CDS Powered by Apache Spark Requirements
The following sections describe software requirements for CDS Powered by Apache Spark.
Continue reading:
CDH Versions
Supported versions of CDH are described below.
A Hive compatibility issue in CDS 2.0 Release 1 affects CDH 5.10.1 and higher, CDH 5.9.2 and higher, CDH 5.8.5 and higher, and CDH 5.7.6 and higher. If you are using one of these CDH versions, you must upgrade to CDS 2.0 Release 2 or higher to avoid Spark 2 job failures when using Hive functionality.
CDS Powered by Apache Spark Version | CDH Version |
---|---|
2.1 Release 4 | CDH 5.7, CDH 5.8, CDH 5.9, CDH 5.10, CDH 5.11, CDH 5.12, and any higher CDH 5.x versions |
2.1 Release 3 | CDH 5.7, CDH 5.8, CDH 5.9, CDH 5.10, CDH 5.11, CDH 5.12, and any higher CDH 5.x versions |
2.1 Release 2 | CDH 5.7, CDH 5.8, CDH 5.9, CDH 5.10, CDH 5.11, CDH 5.12, and any higher CDH 5.x versions |
2.1 Release 1 | CDH 5.7, CDH 5.8, CDH 5.9, CDH 5.10, CDH 5.11, CDH 5.12 |
2.0 Release 2 | CDH 5.7, CDH 5.8, CDH 5.9, CDH 5.10, CDH 5.11 |
2.0 Release 1 | CDH 5.7 up to 5.7.5, CDH 5.8 up to 5.8.4, CDH 5.9 up to 5.9.1, CDH 5.10.0. Spark 2.0 Release 2 is required for any higher maintenance releases in any of these CDH versions. |
A Spark 1.6 service (included in CDH 5.7 and higher) can co-exist on the same cluster as Spark 2 (installed as a separate parcel). The two services are configured to not conflict, and both run on the same YARN service. Spark 2 uses the external shuffle service from the CDH installation if Spark 1 is already installed, or installs the shuffle service itself if necessary. Only the external shuffle service classes from the CDH installation can be used.

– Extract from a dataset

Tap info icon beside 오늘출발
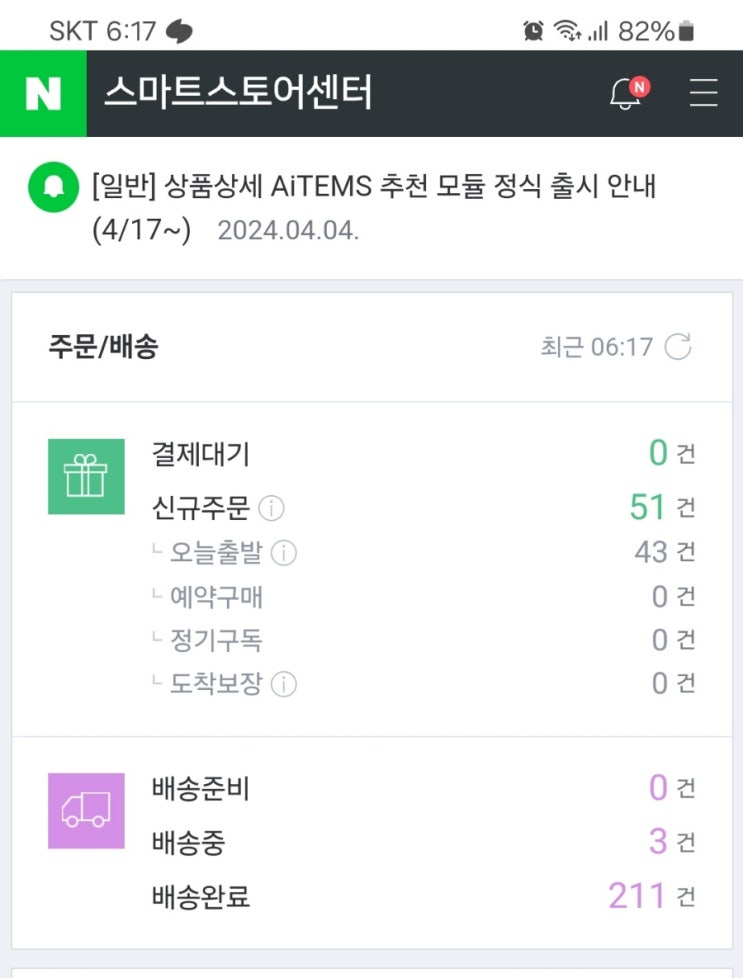The image size is (743, 978). [284, 553]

Although Spark 1 and Spark 2 can coexist in the same CDH cluster, you cannot use multiple Spark 2 versions simultaneously in the same Cloudera Manager instance. All CDH clusters managed by the same Cloudera Manager Server must use exactly the same version of CDS Powered by Apache Spark. For example, you cannot use the built-in CDH Spark service, a CDS 2.0 service, and a CDS 2.1 service. You must choose only one CDS 2 Powered by Apache Spark release. Make sure to install or upgrade the CDS 2 service descriptor and parcels across all machines of all clusters at the same time.
Cloudera Manager Versions
Applicable versions of Cloudera Manager for Spark 2 are described below.
CDS Powered by Apache Spark Version | Cloudera Manager Version |
---|---|
2.1 Release 4 | Cloudera Manager 5.8.3, 5.9 and higher |
2.1 Release 3 | Cloudera Manager 5.8.3, 5.9 and higher |
2.1 Release 2 | Cloudera Manager 5.8.3, 5.9 and higher |
2.1 Release 1 | Cloudera Manager 5.8.3, 5.9 and higher |
2.0 Release 2 | Cloudera Manager 5.8.3, 5.9 and higher |
2.0 Release 1 | Cloudera Manager 5.8.3, 5.9 and higher |
Scala 2.11 Requirement
Spark 2 does not work with Scala 2.10. Use Scala 2.11 only.
Python Requirement
CDS Powered by Apache Spark requires one of the following Python versions:
- Python 2.7 or higher, when using Python 2.
- Python 3.4 or higher, when using Python 3. (CDS 2.0 only supports Python 3.4 and 3.5; CDS 2.1 includes support for Python 3.6 and higher.)